=== Begin Enclosure ===
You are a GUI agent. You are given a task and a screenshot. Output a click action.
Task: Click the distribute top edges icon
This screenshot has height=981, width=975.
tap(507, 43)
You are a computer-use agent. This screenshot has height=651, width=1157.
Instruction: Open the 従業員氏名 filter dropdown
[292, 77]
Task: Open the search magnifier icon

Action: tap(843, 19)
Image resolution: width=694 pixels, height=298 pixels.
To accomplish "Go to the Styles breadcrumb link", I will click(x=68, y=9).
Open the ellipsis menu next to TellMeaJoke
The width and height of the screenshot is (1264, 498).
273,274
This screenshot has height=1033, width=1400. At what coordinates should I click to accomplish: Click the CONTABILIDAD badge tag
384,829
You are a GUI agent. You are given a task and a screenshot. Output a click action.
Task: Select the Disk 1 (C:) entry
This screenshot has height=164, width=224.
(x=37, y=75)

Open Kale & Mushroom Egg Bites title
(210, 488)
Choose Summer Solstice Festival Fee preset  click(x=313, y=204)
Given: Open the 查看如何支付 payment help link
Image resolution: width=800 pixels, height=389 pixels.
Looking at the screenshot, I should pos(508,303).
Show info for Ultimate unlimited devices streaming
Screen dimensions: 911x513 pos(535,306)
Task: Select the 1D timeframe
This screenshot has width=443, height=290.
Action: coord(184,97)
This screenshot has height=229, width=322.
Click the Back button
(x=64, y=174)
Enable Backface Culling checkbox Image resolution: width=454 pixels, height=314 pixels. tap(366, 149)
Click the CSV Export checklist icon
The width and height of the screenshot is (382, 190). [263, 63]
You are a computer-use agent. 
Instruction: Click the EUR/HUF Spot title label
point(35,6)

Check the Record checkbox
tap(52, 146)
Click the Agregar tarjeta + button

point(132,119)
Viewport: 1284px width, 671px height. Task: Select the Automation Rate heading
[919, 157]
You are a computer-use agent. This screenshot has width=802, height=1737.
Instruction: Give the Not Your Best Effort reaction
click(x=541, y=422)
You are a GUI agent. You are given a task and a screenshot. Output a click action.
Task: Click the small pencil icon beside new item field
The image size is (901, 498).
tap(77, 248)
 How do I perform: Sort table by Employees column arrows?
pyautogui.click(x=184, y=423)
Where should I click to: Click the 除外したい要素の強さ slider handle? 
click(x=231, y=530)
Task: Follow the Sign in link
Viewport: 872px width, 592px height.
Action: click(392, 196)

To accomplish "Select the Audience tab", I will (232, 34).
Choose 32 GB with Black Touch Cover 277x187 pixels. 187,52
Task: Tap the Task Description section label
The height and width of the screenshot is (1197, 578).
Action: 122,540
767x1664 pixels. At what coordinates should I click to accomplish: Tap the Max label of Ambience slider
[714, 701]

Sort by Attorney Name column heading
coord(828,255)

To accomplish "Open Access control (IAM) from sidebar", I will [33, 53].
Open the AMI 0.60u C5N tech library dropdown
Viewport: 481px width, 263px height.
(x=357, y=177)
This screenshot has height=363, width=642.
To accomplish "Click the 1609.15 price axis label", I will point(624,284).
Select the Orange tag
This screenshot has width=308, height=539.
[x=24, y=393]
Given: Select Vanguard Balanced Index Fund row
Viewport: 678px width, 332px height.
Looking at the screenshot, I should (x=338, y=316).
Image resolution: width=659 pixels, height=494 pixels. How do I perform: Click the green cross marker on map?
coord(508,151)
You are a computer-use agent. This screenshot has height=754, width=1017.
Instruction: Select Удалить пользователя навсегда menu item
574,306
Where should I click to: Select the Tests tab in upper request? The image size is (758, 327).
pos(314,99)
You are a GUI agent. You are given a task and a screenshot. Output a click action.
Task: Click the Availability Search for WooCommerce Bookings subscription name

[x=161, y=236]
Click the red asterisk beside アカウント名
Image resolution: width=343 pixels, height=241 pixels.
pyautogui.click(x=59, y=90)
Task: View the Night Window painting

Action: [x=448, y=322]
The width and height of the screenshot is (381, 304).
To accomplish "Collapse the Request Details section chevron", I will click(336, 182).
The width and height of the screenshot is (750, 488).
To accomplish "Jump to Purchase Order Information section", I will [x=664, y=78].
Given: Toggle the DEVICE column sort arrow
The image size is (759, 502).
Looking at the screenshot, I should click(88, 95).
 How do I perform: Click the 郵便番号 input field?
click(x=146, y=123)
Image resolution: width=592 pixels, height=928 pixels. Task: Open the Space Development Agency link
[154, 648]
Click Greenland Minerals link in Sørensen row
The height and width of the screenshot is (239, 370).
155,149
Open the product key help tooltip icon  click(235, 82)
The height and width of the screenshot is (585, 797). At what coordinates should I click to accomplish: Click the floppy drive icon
=== End Enclosure ===
Exercise aim – Please give back exactly the lines of this listing beginning at the line with "Image resolution: width=659" and ending with the line with "Given: Toggle the DEVICE column sort arrow", both included, and nothing else.

Output below –
Image resolution: width=659 pixels, height=494 pixels. How do I perform: Click the green cross marker on map?
coord(508,151)
You are a computer-use agent. This screenshot has height=754, width=1017.
Instruction: Select Удалить пользователя навсегда menu item
574,306
Where should I click to: Select the Tests tab in upper request? The image size is (758, 327).
pos(314,99)
You are a GUI agent. You are given a task and a screenshot. Output a click action.
Task: Click the Availability Search for WooCommerce Bookings subscription name

[x=161, y=236]
Click the red asterisk beside アカウント名
Image resolution: width=343 pixels, height=241 pixels.
pyautogui.click(x=59, y=90)
Task: View the Night Window painting

Action: [x=448, y=322]
The width and height of the screenshot is (381, 304).
To accomplish "Collapse the Request Details section chevron", I will click(336, 182).
The width and height of the screenshot is (750, 488).
To accomplish "Jump to Purchase Order Information section", I will [x=664, y=78].
Given: Toggle the DEVICE column sort arrow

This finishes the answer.